Exercise description: Pull every line containing the word "label" out of the material below.

[Start of Attachment]

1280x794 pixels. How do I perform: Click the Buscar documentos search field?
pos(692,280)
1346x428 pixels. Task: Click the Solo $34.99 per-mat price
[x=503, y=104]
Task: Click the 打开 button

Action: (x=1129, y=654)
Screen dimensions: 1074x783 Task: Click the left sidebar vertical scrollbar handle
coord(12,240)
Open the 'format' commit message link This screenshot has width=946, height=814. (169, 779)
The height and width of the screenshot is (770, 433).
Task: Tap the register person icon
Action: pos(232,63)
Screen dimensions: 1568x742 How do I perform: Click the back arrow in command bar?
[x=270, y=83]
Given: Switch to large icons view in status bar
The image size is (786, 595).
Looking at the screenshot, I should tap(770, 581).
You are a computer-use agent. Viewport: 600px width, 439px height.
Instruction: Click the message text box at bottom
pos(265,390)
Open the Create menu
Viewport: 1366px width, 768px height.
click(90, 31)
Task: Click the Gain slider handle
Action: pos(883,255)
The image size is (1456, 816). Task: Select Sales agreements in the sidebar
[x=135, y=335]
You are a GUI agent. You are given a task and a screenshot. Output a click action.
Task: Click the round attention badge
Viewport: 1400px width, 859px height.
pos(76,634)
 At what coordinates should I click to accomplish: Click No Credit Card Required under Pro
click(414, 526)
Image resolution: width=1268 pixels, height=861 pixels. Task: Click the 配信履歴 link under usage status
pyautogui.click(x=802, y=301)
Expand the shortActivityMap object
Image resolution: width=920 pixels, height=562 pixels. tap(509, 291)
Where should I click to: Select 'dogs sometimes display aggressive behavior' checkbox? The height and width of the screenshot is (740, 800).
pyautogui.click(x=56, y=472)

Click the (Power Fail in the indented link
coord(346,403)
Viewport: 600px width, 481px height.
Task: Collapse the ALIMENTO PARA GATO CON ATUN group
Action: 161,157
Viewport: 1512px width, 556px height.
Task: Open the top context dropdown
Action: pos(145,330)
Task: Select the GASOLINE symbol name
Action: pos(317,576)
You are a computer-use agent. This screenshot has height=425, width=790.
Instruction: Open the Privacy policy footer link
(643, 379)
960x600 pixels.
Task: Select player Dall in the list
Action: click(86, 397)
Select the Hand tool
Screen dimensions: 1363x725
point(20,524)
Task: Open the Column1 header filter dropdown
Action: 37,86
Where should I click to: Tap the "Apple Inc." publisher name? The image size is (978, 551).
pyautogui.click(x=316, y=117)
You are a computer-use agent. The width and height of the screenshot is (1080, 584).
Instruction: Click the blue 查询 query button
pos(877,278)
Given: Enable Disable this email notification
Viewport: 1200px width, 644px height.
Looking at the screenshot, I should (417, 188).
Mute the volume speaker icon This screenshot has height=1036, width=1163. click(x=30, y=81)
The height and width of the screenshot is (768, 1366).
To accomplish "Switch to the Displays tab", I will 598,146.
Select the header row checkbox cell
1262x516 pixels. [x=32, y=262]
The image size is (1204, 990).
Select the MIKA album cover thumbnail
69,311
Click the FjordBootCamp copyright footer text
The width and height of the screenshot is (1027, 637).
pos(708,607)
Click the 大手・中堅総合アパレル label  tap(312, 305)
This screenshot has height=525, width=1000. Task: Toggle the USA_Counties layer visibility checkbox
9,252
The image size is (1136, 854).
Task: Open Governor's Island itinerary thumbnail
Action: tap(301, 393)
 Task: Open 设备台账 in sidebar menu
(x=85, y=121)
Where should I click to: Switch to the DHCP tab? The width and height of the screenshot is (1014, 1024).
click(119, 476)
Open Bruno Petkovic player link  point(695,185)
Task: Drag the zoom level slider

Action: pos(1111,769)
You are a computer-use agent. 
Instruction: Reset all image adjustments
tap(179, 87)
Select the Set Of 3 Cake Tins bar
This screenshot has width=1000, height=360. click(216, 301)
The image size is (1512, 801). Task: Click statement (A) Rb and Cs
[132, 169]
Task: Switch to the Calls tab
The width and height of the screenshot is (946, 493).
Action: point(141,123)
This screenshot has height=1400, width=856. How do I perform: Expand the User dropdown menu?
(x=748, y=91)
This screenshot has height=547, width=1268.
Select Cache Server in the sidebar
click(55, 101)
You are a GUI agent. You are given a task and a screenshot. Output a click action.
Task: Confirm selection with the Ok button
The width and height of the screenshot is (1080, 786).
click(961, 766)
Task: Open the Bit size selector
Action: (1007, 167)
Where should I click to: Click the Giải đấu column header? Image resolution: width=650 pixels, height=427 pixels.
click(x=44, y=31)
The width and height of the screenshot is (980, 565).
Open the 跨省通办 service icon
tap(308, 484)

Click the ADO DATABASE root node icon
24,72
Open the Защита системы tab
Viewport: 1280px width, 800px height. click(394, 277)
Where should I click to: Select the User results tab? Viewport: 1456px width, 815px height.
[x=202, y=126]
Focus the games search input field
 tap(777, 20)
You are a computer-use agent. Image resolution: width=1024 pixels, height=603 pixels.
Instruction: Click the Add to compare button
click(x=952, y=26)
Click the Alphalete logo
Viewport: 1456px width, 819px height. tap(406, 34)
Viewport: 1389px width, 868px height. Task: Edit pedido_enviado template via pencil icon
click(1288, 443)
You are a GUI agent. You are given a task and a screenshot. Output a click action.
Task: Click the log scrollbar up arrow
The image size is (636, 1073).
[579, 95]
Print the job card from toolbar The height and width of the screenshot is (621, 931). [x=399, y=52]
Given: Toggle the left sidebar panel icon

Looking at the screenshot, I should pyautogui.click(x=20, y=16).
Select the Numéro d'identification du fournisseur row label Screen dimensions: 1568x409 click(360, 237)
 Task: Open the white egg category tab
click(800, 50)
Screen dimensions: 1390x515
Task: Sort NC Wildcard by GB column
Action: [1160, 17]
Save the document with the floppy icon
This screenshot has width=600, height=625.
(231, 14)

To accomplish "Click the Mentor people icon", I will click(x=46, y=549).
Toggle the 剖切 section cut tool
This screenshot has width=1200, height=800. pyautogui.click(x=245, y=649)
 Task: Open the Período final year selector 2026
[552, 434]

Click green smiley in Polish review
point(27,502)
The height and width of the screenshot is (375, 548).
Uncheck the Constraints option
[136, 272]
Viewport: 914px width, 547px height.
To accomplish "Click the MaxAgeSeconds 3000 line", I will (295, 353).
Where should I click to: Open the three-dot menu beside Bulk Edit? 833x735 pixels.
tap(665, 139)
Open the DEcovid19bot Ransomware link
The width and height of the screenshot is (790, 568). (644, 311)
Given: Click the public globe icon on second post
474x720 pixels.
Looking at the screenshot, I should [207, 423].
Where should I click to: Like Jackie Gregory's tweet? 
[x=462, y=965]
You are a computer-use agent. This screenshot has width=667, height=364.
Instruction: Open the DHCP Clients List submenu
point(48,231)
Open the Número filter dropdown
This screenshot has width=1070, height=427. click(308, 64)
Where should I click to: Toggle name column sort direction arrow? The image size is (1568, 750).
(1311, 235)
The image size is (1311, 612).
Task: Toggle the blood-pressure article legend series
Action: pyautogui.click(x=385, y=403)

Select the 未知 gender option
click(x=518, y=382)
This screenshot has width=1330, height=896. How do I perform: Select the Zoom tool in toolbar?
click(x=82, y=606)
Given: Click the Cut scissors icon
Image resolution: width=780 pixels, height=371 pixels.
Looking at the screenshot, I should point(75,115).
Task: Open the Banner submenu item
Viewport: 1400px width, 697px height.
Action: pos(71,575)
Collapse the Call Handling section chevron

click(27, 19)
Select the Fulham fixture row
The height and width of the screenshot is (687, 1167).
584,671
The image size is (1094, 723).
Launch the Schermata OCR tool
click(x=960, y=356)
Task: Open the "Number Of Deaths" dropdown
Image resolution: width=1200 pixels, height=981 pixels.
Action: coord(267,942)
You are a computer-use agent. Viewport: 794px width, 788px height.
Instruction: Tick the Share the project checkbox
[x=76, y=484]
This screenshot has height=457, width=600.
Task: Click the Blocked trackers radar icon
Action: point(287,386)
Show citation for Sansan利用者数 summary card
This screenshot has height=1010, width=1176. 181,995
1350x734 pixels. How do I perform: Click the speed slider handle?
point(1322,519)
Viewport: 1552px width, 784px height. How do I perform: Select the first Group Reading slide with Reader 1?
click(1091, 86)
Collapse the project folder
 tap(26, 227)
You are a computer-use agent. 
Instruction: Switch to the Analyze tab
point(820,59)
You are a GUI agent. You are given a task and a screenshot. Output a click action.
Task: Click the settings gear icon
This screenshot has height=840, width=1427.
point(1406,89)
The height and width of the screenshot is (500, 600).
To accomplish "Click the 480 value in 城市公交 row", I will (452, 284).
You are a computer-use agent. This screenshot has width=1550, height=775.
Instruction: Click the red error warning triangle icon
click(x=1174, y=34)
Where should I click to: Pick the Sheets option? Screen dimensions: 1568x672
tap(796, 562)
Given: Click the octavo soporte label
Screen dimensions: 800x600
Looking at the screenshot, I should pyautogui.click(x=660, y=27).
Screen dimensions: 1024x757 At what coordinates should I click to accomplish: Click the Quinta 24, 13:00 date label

[End of Attachment]

Reply:
Click the 大手・中堅総合アパレル label  tap(312, 305)
Select the Numéro d'identification du fournisseur row label Screen dimensions: 1568x409 click(360, 237)
Given: Click the octavo soporte label
Screen dimensions: 1024x757 At what coordinates should I click to accomplish: Click the Quinta 24, 13:00 date label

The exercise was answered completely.